The Delaware River Basin Commission, an authority which oversees activities in the gas-rich area known as the Marcellus Shale, has a pending application from XTO Energy Inc., a unit of Exxon Mobil Corp., to explore in the area, and has refused to produce a full environmental impact assessment, according to Schneiderman’s complaint.
The Delaware River Basin covers 58 percent of the land area of New York City’s watershed west of the Hudson River, according to Schneiderman’s statement. The region targeted for exploration lie within the geographic formation known as the Marcellus Shale, and is protected by a 50 year-old agreement among the federal government and the states of New York, New Jersey and Delaware, according to the complaint.
Fracking could contaminate water supplies with radioactive materials, heavy metals, methane and other chemicals, according to the complaint.

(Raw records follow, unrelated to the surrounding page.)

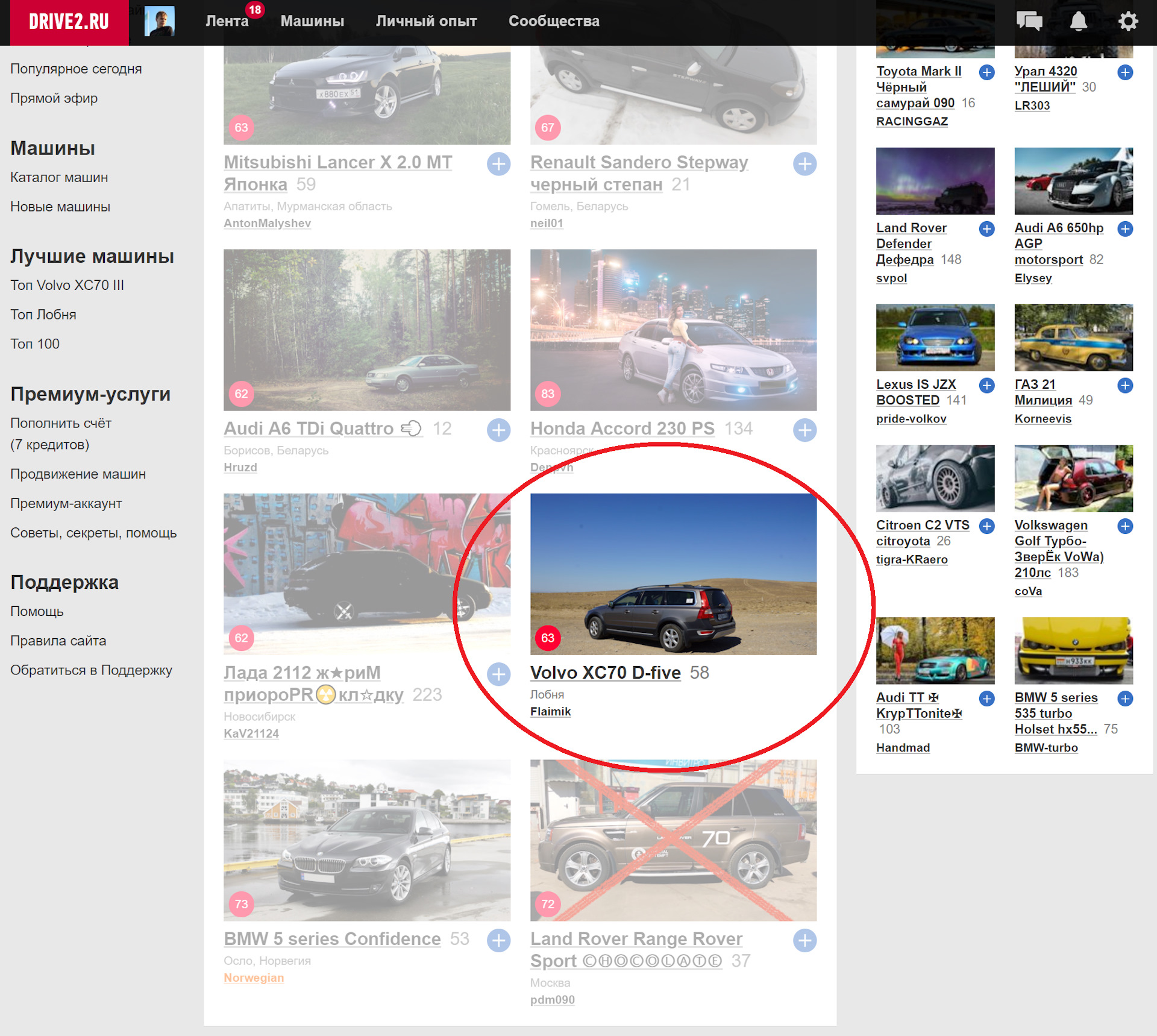The image size is (1157, 1036).
Task: Open the messages chat icon
Action: pyautogui.click(x=1029, y=22)
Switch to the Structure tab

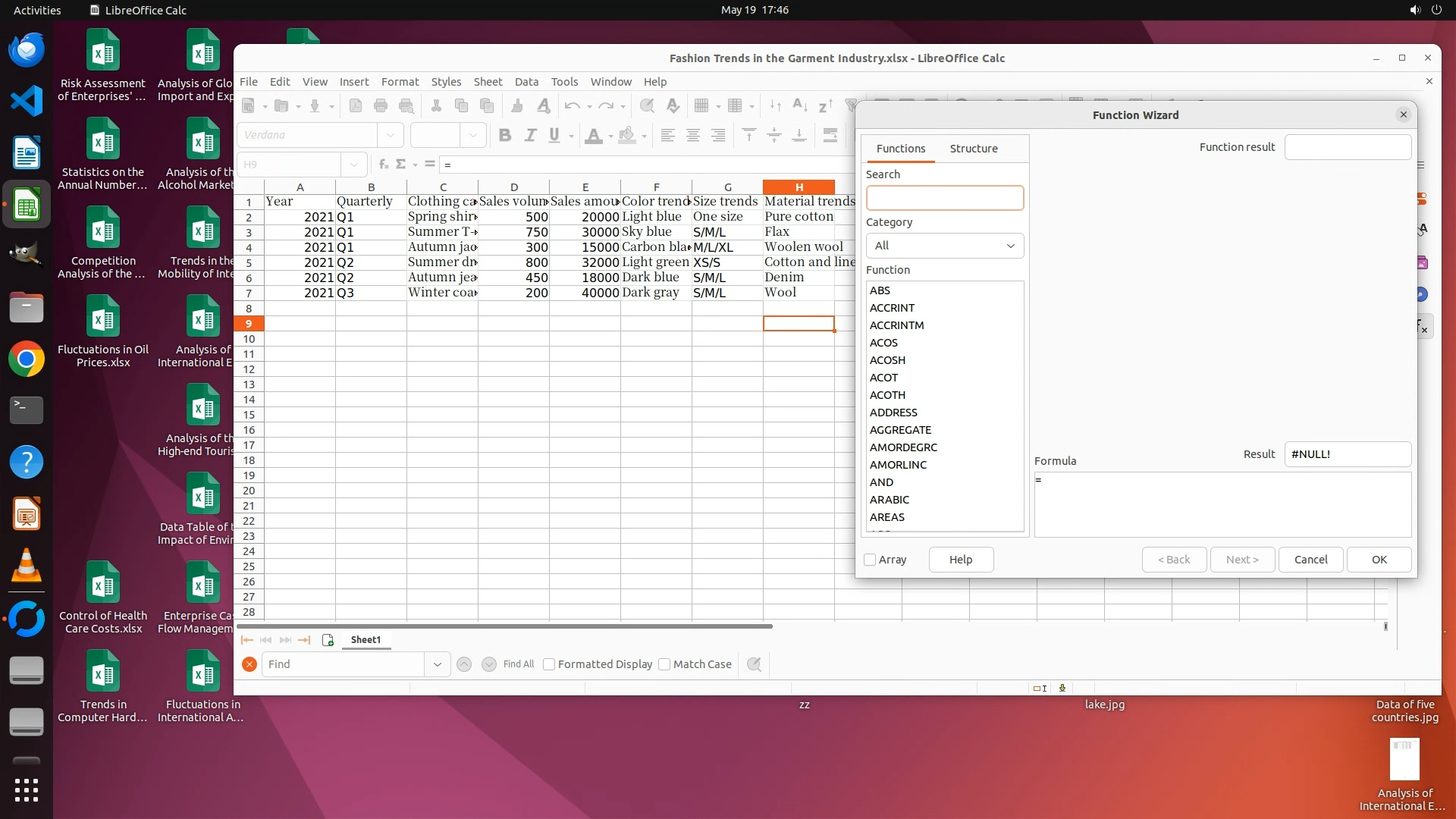[974, 149]
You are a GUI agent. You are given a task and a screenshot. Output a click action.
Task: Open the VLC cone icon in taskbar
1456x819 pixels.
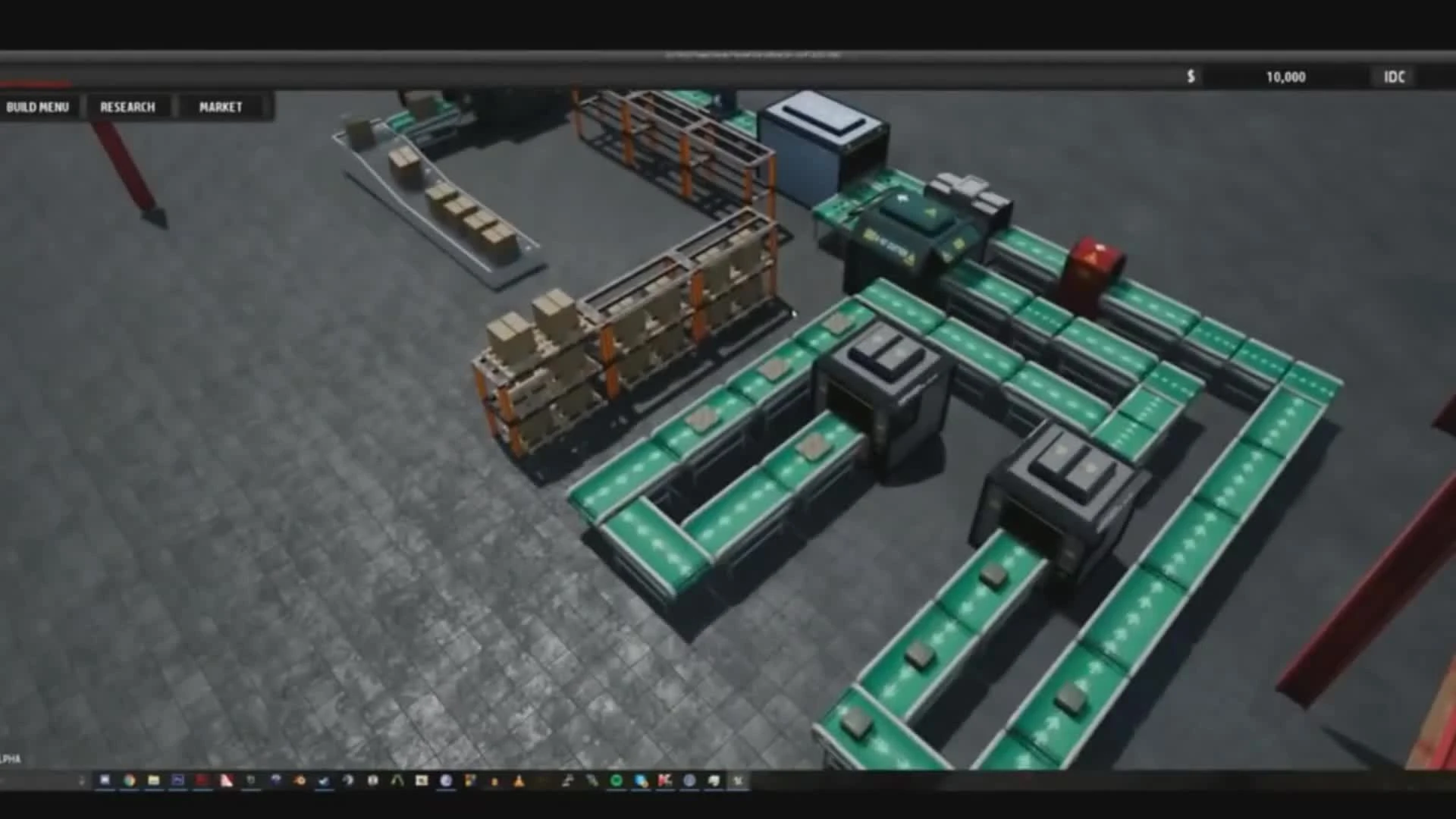pos(519,780)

New York City has spent almost $1.5 billion to protect the drinking water that flows from the watershed west of the Hudson, Schneiderman said in the complaint. The money has gone to buying land to serve as a buffer for pollutants, upgrading sewage plants and regulating human activities. If the city has to filter, as it already does with water coming from east of the Hudson, it would cost more than $10 billion initially, with annual maintenance costs exceeding $100 million, according to the complaint.
National Park Service
The lawsuit names as defendants Lisa P. Jackson, administrator of the Environmental Protection Agency, and Kenneth Salazar, secretary of the Interior Department. Other involved federal agencies include the U.S. Army Corps of Engineers, the National Park Service, the U.S. Fish & Wildlife Service and the Environmental Protection Agency.
Kate Kelly, an Interior Department spokeswoman, said the agency had no immediate comment.
Betsaida Alcantara, an EPA spokeswoman, didn’t immediately return a call for comment
A coalition that includes Anadarko Petroleum Corp. (APC), Chesapeake Energy Corp. and XTO Energy that supports drilling in the Marcellus Shale said in a statement that the lawsuit isn’t necessary, and will bring no environmental benefit.
“However, increasing the responsible development of clean- burning American natural gas will continue to create thousands of good-paying jobs while helping to drive down our nation’s dangerous dependence on energy from unstable and unfriendly regions of the world,” the Marcellus Shale Coalition said.
Fracking refers to a process that shoots high-pressure jets of water, sand and chemicals underground to crack open gas-rich rock formations.
Exxon Mobil Corp. (XOM), the world’s largest company by market value, announced May 25 that it’s planning an advertising campaign to defend fracking, which landowners and environmental groups say is contaminating drinking water.
XTO Energy applied for gas exploration in a drainage area of the Upper Delaware River in May 2010, and public comments are scheduled for June, according to the complaint.
The company’s plan may harm Oquaga Creek, “a stream known for excellent trout fishing, within Broome County, New York,” according to the complaint.
Alan Jeffers, an Exxon spokesman, and Thomas Covington, a spokesman for XTO Energy, didn’t immediately return calls for comment.
Environmental Impact Assessments
The Delaware River Basin Commission stopped doing environmental impact assessments in 1980 because it lacked funds, and says it isn’t subject to federal law calling for such reviews, according to Schneiderman’s complaint.
More than 2,000 natural gas wells have been drilled in Pennsylvania, resulting in “hundreds of violations of water pollution laws,” Schneiderman said in the complaint, citing an April 19 blowout of a natural gas well owned by Chesapeake Energy.
The case is New York v. U.S. Army Corps of Engineers, 11- cv-2599, U.S District Court, Eastern District of New York (Brooklyn).